#### EXTRAIT DU TEXTE:
###

L’IoT industriel est un nouvel outil à la disposition des entreprises pour améliorer leur productivité. Pour profiter au mieux de son potentiel considérable, il est important de comprendre les défis qu’implique sa mise en place et les étapes cruciales à la réussite du déploiement de l’Internet des Objets industriel.
Engagé dans une démarche de déploiement de l’IoT au sein de son groupe industriel, Didier Henry, qui dirige Setforge Engineering, nous présente les différentes étapes qu’il a suivies et les principaux verrous qu’il a dû lever pour préparer le déploiement de l’IoT au sein des usines.
Pourriez-vous nous présenter votre entreprise et les fonctions que vous occupez ?
Setforge Engineering, que je dirige, est la société support de groupe Setforge, filiale de Farinia Group, spécialiste de la forge, de la fonderie et de l’usinage. A ce titre, nous sommes chargés de soutenir l’industrialisation de gammes en support de nos sites et d’étudier attentivement toutes les nouvelles technologies et les innovations qui pourraient intéresser Farinia Group.
Le chiffre d’affaires du groupe est d’environ 180 millions d’euros avec une dizaine de sociétés situées en France. Environ 50% de notre activité reste consacrée à l’automobile, mais nous travaillons aussi pour tous les autres secteurs : “off highway”, aéronautique, pétrole, textile..etc.
Où en êtes-vous concrètement dans l’utilisation de l’IoT dans les activités industrielles de votre groupe ?
Cela fait environ 2 ans que nous préparons activement le déploiement de l’IoT au sein de nos sites industriels, et nous l’avons véritablement lancé à grande échelle il y a quelques semaines. Plusieurs sites ont engagé des chantiers pour connecter les machines et nous sommes en train de mettre en place la plateforme de communication.
Quelles ont été les grandes étapes de préparation avant le déploiement de l’IoT sur sites ?

###

#### SECTION DES DONNÉES:
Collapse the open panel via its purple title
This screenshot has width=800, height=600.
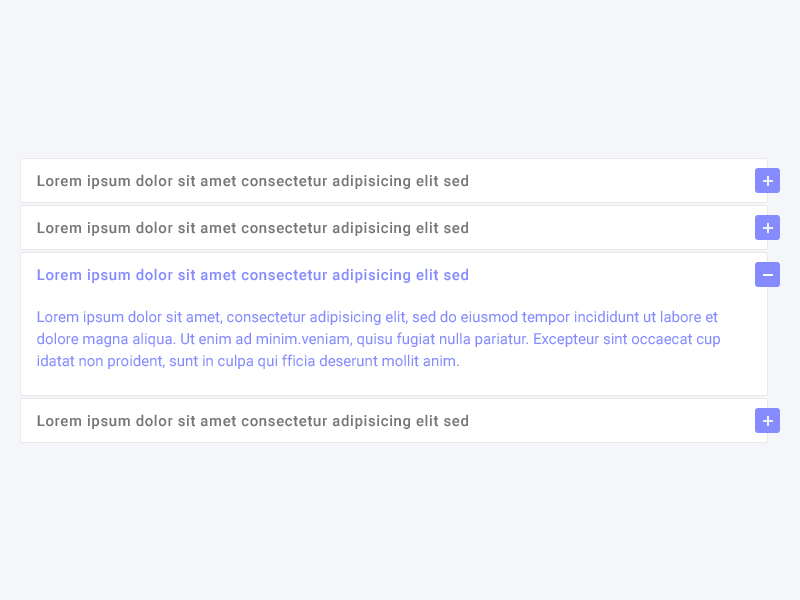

###

#### PROBLÈME À RÉSOUDRE:
D'après l'entretien sur l'IoT industriel, depuis combien de temps le déploiement de l'IoT sur les sites industriels est-il activement préparé ?

#### RÉSULTAT DE LA TÂCHE:
Depuis environ deux ans.